Too hot Chilli farmers protest against low prices in Warangal. M MURALI

But the agrarian crisis is worsening

The Telangana movement for a separate state was fought on three issues — water, power and employment.

While the K Chandrasekhara Rao Government has surprised many by catching up on the power sector, its performance on the agriculture sector remains anything but impressive.

Agrarian crisis

The State is sitting on an agrarian crisis, made worse by successive droughts. Inadequate budgetary allocations and mounting debts of farmers are aggravating the situation. The loan waiver, an election promise implemented by the KCR Government in three years, is a temporary balm. With a reported 2,300 suicides in three years, the country’s youngest state has climbed to the unenviable top spot in the country.

Agriculture economist K R Chowdhary says the ₹19,000-crore waiver helped little as it was spread over three years. “Take the example of mirchi this season or cotton last year. There is no plan for purchase of the produce. A government must ensure procurement of the last quintal from the farmer,” he says.

The government announced a grant of ₹4,000 an acre for farmers to buy fertilisers and other inputs from the 2018 kharif season. But the Opposition is unhappy. “Why wait till 2018? The farmers are in deep distress now and they need immediate relief. They are going to start this programme next year only with an eye on the elections,” says Chowdhary, who has been tracking agriculture for over 50 years.

Chief Minister K Chandrasekhara Rao is setting up crop colonies to promote specific crops in defined areas. A pilot for this experiment is likely to happen this kharif. The government is planning to extend this to the entire State in phases. But farmers’ unions and non-governmental organisations argued that this could harm crop diversity in the long run.

Water scarcity

On the water front, the Government has taken up two major schemes — Mission Kakatiya and Mission Bhagiradha. While the first one is targeted at reviving about 45,000 tanks in the state, the latter scheme is aimed at providing drinking water. The Chief Minister had said that he won’t seek votes if he failed in providing drinking water to all households.

“We have taken up about 25,000 tanks for revival in three phases with a total layout of ₹7,500 crore. Work has been completed in about 12,000 tanks. We are seeing results already with a significant improvement in water levels,” an official of the Irrigation Department said. The Chief Minister has also reached out to his Maharashtra counterpart Devendra Fadnavis to resolve water sharing issues.

But Ponnala Lakshmaiah, former president of Pradesh Congress Committee and former Minister for Major Irrigation, alleges that the two schemes are ‘big scams’ with the Government indulging in inflating numbers.

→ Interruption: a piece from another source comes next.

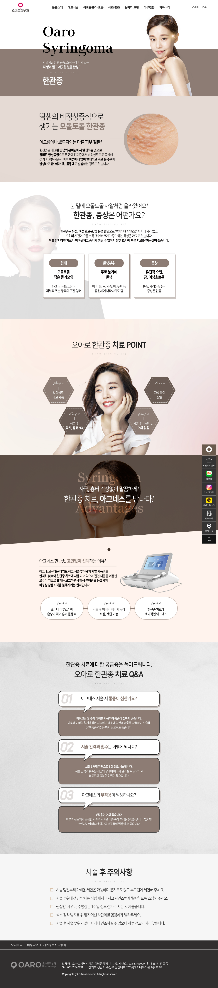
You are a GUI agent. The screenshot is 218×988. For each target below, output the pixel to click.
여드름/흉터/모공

On power, the government has succeeded in turning around the power situation in the last three years. From a shortage of 2,000 MW in 2014, the installed capacity went up by 4,000 MW, making the State self- sufficient. Besides it has entered into a 12-year agreement with Chhattisgarh government to secure power up to 2,000 MW. The Government has taken up a pro-active solar energy programme which is drawing good response.